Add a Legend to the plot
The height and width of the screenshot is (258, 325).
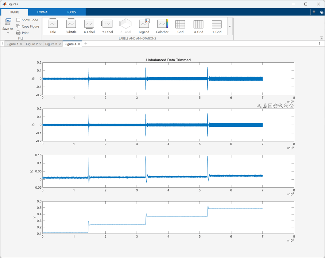(144, 26)
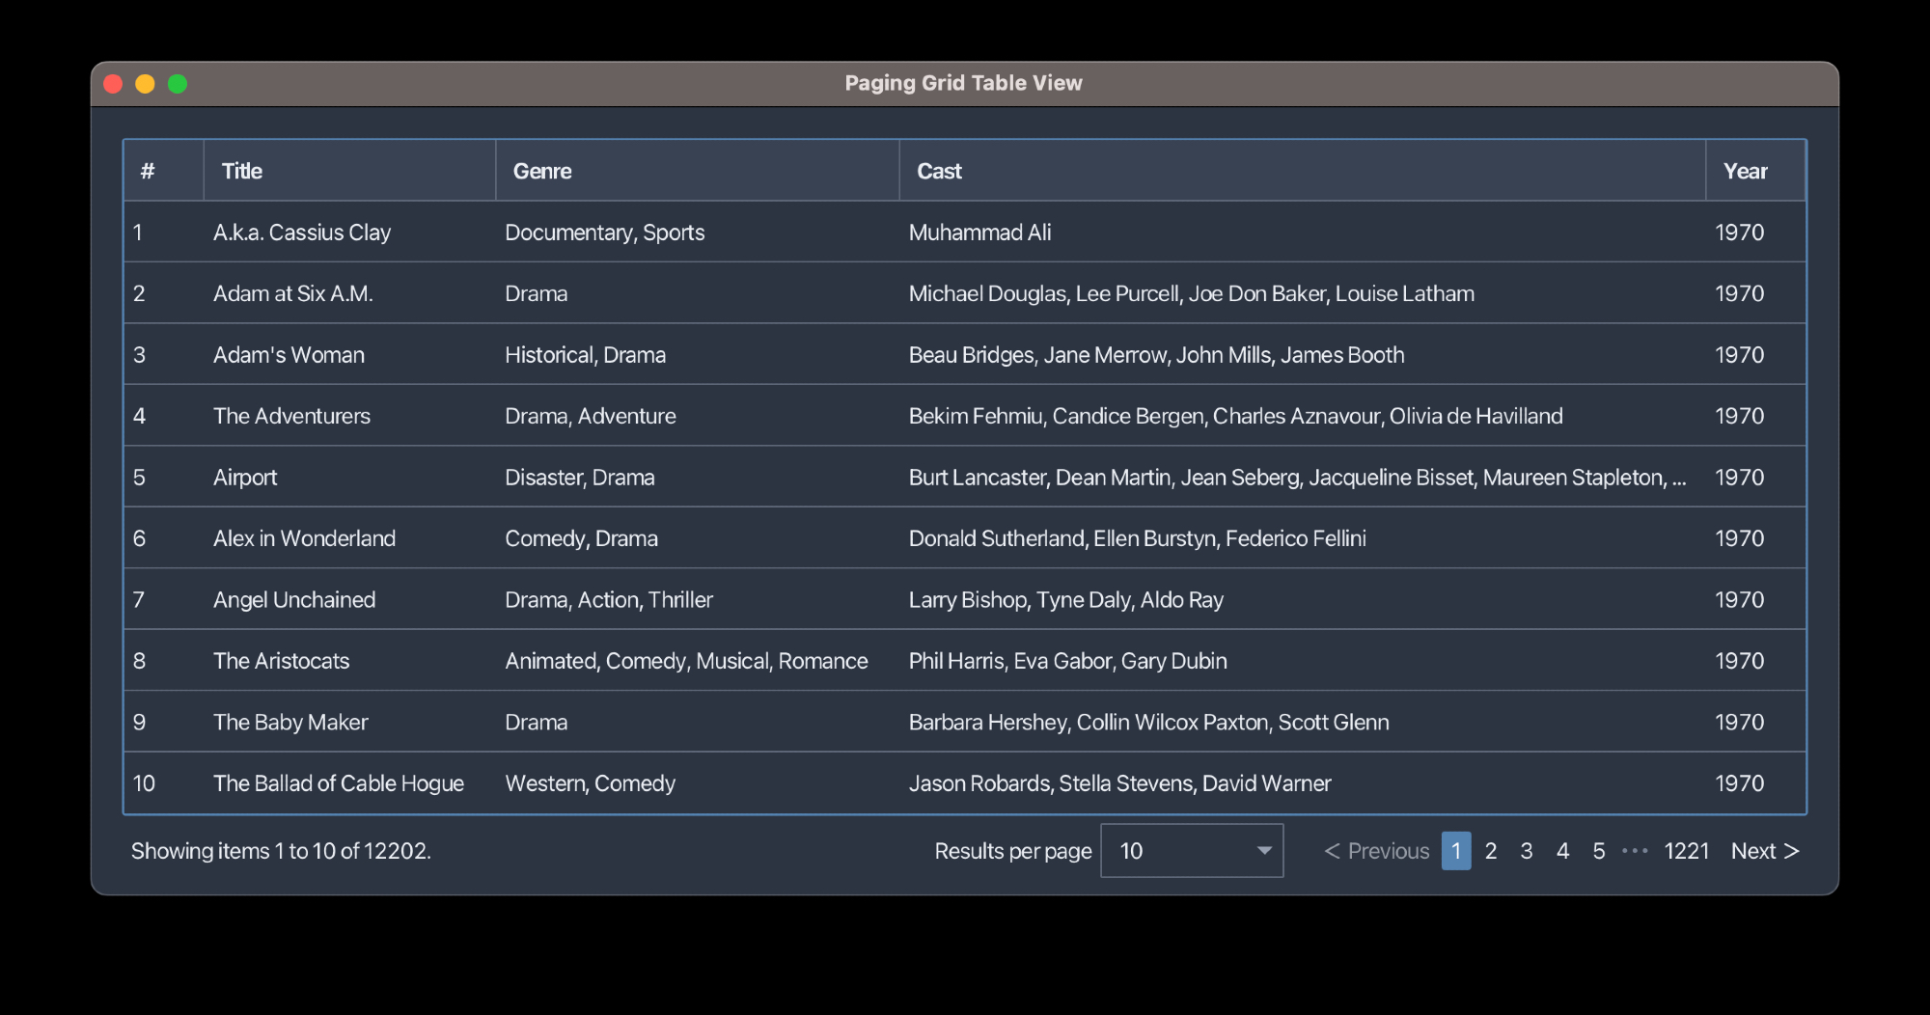Jump to page 2
Image resolution: width=1930 pixels, height=1015 pixels.
click(1491, 850)
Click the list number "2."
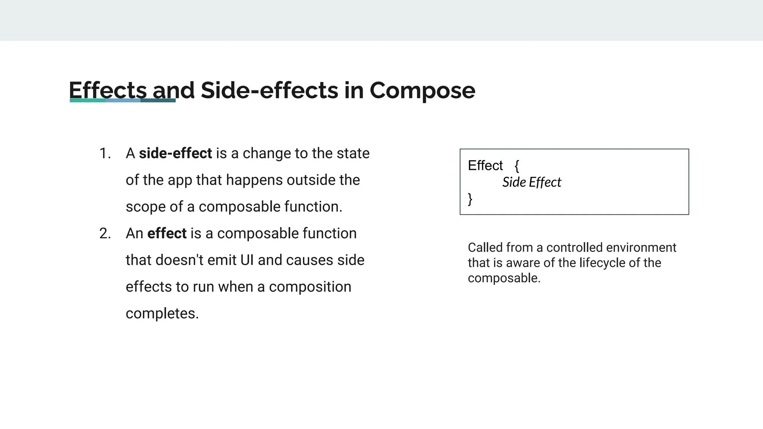The height and width of the screenshot is (429, 763). (x=105, y=233)
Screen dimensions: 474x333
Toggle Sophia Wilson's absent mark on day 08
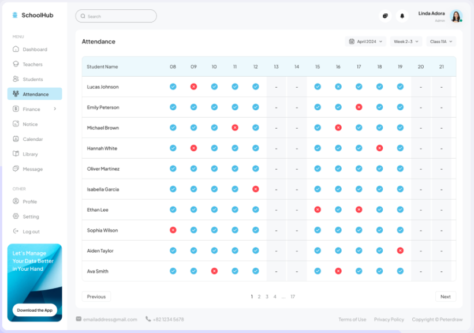[173, 230]

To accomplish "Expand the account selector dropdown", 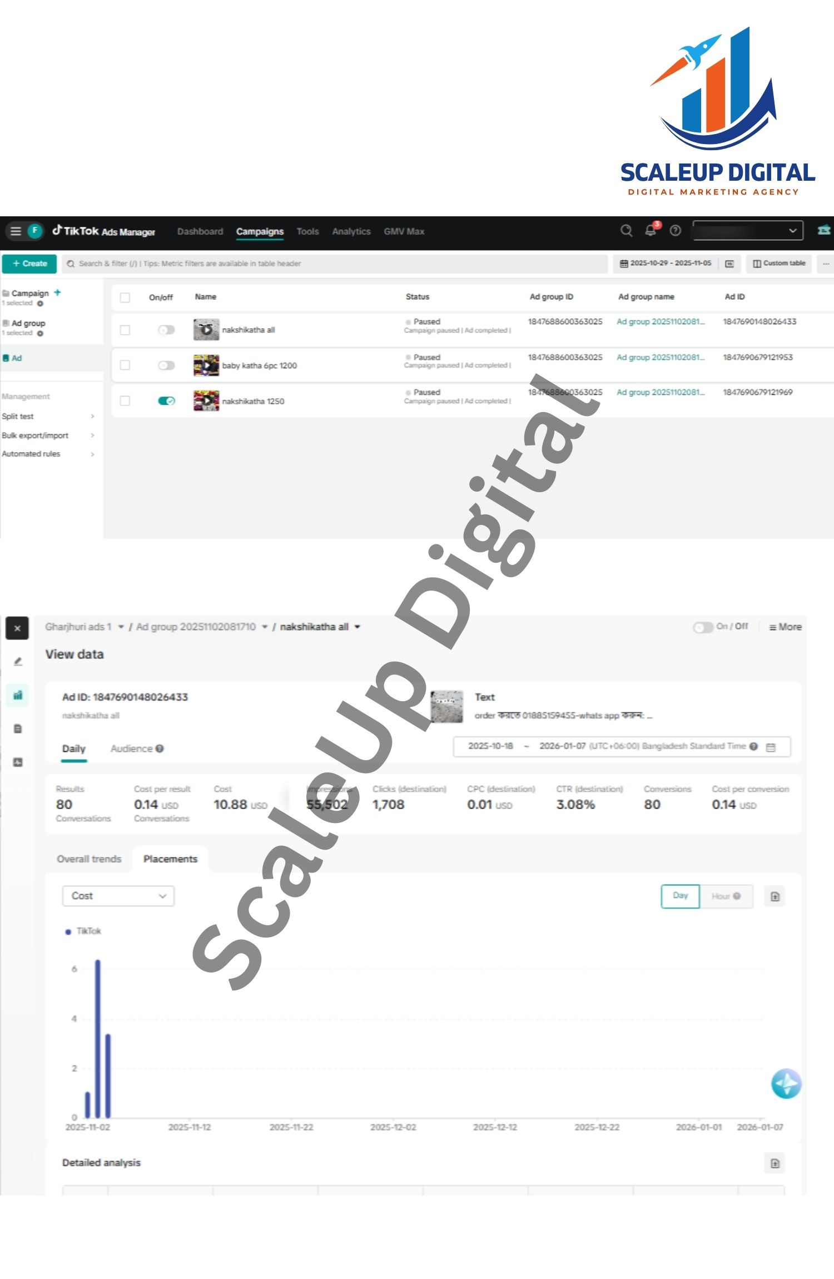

→ **Task statement**
Transcribe the records verbatim, excluding pictures.

→ **Task result**
Add a Legend to the plot
The height and width of the screenshot is (258, 325).
(144, 26)
Jump to page 2
Image resolution: width=1930 pixels, height=1015 pixels.
click(1491, 850)
Click the list number "2."
The height and width of the screenshot is (429, 763). (x=105, y=233)
Screen dimensions: 474x333
Toggle Sophia Wilson's absent mark on day 08
[173, 230]

To accomplish "Expand the account selector dropdown", 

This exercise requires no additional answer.